━━ Selected excerpt

Perlin Functions



While Perlin noise is fine on its own, one can create fundamentally different terrains by applying some simple transformations to it.  I have made eight different functions that showcase the different options. They are showcased at:
https://www.openprocessing.org/sketch/584559
But I will also explain them here in a bit more detail.


Linear

This is just the completely normal Perlin-noise, mostly here to explain the interface. Up in the top-right corner, we can see the function that transforms the Perlin-noise. This transformation is, well, f(x) = x, that is, no transformation at all. This is instead the base to which we will compare the other versions.

The thing about normal Perlin noise is that it has hills and valleys, but there is not a big difference between the two. A piece of terrain of one altitude is similar to that of another. All parts of the terrain grab the viewer's attention equally. Thus, simple Perlin is a short-hand for generic terrain, but that's all it is. Generic terrain.


Classics



A classic approach is to put extra emphasis on the coastlines. This is done here by making the ocean completely flat. Alternatively, as seen on the example of the top of the blog, one can keep the ocean height-map, but still seperate the colours enough that what one really notices is the contour. The classic approach puts emphasis on the coast-line, but we can still recognise the very same shapes of Perlin noise as before.

━━━━

Exercise aim
Rewrite the passage of the Perlin noise article above, starting at "A classic approach" and ending at "noise as before.", and substitute "sea" for "ocean".

━━ Data entries

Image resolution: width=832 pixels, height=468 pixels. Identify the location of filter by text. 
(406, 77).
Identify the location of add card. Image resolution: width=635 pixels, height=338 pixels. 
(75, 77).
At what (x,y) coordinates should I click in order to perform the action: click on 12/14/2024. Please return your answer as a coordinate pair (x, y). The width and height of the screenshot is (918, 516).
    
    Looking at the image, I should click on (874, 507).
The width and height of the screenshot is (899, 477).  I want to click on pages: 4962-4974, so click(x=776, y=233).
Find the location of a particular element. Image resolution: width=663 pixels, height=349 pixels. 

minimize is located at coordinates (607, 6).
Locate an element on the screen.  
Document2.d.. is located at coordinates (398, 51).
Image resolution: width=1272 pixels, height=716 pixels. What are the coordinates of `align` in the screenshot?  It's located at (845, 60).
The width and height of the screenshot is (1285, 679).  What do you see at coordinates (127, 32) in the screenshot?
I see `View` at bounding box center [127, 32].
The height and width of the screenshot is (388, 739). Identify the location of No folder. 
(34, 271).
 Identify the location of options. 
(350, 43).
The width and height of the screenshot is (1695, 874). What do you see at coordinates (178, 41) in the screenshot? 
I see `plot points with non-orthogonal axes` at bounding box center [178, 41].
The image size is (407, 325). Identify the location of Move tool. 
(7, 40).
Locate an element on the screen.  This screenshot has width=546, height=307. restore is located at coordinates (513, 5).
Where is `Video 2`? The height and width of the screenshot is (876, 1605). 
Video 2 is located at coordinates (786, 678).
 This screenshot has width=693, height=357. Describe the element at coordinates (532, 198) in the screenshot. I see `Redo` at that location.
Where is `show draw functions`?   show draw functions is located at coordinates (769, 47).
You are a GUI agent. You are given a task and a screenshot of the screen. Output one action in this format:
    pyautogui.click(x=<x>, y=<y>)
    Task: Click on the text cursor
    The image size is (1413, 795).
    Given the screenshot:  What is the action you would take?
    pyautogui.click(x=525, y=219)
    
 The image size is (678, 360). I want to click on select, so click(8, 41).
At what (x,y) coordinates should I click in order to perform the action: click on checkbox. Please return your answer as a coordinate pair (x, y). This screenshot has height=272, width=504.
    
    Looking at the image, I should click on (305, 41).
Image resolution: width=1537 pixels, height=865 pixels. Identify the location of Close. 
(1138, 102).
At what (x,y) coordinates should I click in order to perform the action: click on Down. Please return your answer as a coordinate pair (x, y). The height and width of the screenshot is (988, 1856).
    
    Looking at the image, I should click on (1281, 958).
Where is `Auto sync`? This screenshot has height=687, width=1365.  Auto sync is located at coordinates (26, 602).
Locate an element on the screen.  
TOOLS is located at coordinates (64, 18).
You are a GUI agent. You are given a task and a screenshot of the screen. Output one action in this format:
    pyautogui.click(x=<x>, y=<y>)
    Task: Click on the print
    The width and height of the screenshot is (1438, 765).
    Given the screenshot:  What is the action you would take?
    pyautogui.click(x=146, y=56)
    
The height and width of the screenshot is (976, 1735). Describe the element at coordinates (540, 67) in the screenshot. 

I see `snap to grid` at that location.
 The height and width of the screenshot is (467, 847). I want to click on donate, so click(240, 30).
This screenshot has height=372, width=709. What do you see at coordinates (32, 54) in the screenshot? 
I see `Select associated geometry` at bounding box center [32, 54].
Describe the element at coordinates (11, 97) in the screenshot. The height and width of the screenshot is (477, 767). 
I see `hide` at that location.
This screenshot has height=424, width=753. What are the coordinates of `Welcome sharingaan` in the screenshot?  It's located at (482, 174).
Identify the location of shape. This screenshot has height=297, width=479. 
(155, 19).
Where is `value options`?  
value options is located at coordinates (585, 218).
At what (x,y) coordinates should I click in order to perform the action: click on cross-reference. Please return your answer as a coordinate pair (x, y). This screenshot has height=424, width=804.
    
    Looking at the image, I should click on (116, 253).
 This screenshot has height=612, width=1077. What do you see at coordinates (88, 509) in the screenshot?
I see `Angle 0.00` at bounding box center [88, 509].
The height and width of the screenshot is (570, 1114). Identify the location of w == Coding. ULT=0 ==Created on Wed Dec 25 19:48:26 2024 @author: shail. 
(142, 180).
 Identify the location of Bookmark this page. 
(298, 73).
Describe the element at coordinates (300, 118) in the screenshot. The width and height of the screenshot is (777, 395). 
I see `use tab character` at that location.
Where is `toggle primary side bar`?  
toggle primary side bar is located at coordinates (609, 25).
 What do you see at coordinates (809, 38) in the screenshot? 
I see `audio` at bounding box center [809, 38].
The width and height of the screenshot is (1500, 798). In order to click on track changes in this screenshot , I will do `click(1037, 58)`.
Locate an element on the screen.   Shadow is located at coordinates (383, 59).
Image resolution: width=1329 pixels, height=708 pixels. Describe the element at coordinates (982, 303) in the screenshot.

━━━━

Exercise solution
A classic approach is to put extra emphasis on the coastlines. This is done here by making the sea completely flat. Alternatively, as seen on the example of the top of the blog, one can keep the sea height-map, but still seperate the colours enough that what one really notices is the contour. The classic approach puts emphasis on the coast-line, but we can still recognise the very same shapes of Perlin noise as before.